An attorney client recently brought to my attention a June, 2009, decision from the 5th Circuit Court of Appeals on a case out of Texas that may partially explain the dearth of tPA lawsuits in stroke cases since that date. In that case, against Memorial Hermann Hospital in Houston, a 37 year old man suffered an acute stroke and was seen in the ED in a timely manner but not treated with tPA. The family sued, but the hospital won an MSJ on plaintiff’s failure to provide evidence that the drug would have likely resulted in a superior outcome. At the time, the experts for the plaintiff appear to have relied primarily on the original 1995 study from the National Institute of Neurological Diseases and Stroke (NINDS) for their case.

The 5th Circuit found the following:

[The] plaintiffs in a medical malpractice or health care liability suit must show a “reasonable medical probability” that “their injuries were caused by the negligence of one or more defendants.” This “mean[s] simply that it is ‘more likely than not’ that the ultimate harm or condition resulted from such negligence.” The Supreme Court of Texas, like many courts, has equated the “more-likely-than-not” causation requirement to a more than 50% probability that a defendant’s wrongful conduct caused the harm or injury.

The court, using the same data from the NINDS study as the trial court used, noted that 58% of the patients treated with placebo had an unfavorable outcome, and 41% of the patients treated with t-PA had an unfavorable outcome. Thus, an unfavorable outcome can be expected in only 17% fewer patients treated with tPA than those not treated. [Editor’s Note: I tip my hat to the jurists who recognized the difference between absolute and relative risk reduction.] Clearly, this difference does not meet the requirement of a “50% probability that [the] defendant’s wrongful conduct caused the harm or injury.”

While the standard of care remains that tPA should be “considered” and “offered” to patients with an acute stroke, the data provides little if any support for those plaintiffs attempting to prove causation.

More recent studies have not resolved the dispute. In fact, the website thennt.com summarizes the 12 major studies of the drug and reaches the following conclusions:

No benefit:

  • MAST-I
  • ECASS-1
  • NINDS-1
  • DIAS-2
  • ECASS-2
  • IST-3

Stopped early: 

  • MAST-E (Deaths 9%)
  • ASK (Deaths 16%)
  • Atlantis-A (Deaths 16%)
  • Atlantis-B (Deaths 4%)

Some benefit:

  • NINDS-2 (12% disability benefit, no mortality benefit)
  • ECASS-3 (8% disability benefit, no mortality benefit)
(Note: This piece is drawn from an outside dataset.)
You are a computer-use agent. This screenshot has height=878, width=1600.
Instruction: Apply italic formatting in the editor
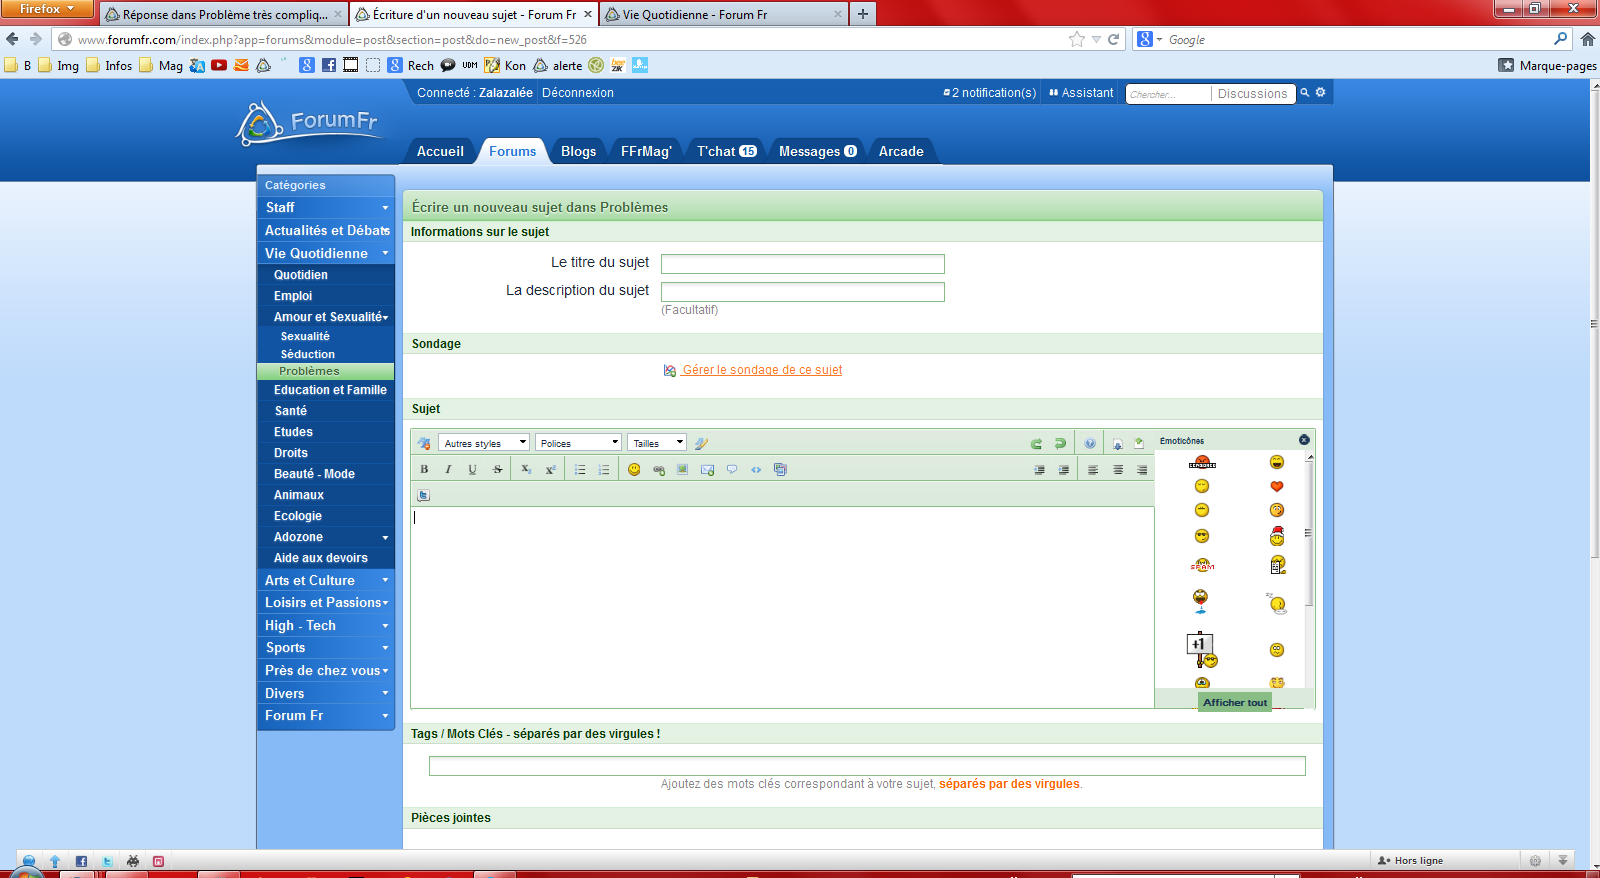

[Editor’s Note: Here’s the slide of the above that was shown at ACEP’s Scientific Assembly in Seattle in October, 2013.]

There may still be hope for plaintiff attorneys – and reason for caution by the defense – in those states where “loss of chance” or “loss of opportunity” may be included in a medical malpractice suit. In those states causation does not apparently require the 50% plus caveat, so a plaintiff might have a better chance to prevail. But even so, defendants will have little difficulty finding high-powered academic experts with impeccable credentials [and often an astounding hourly fee] who can effectively argue that tPA should never be used.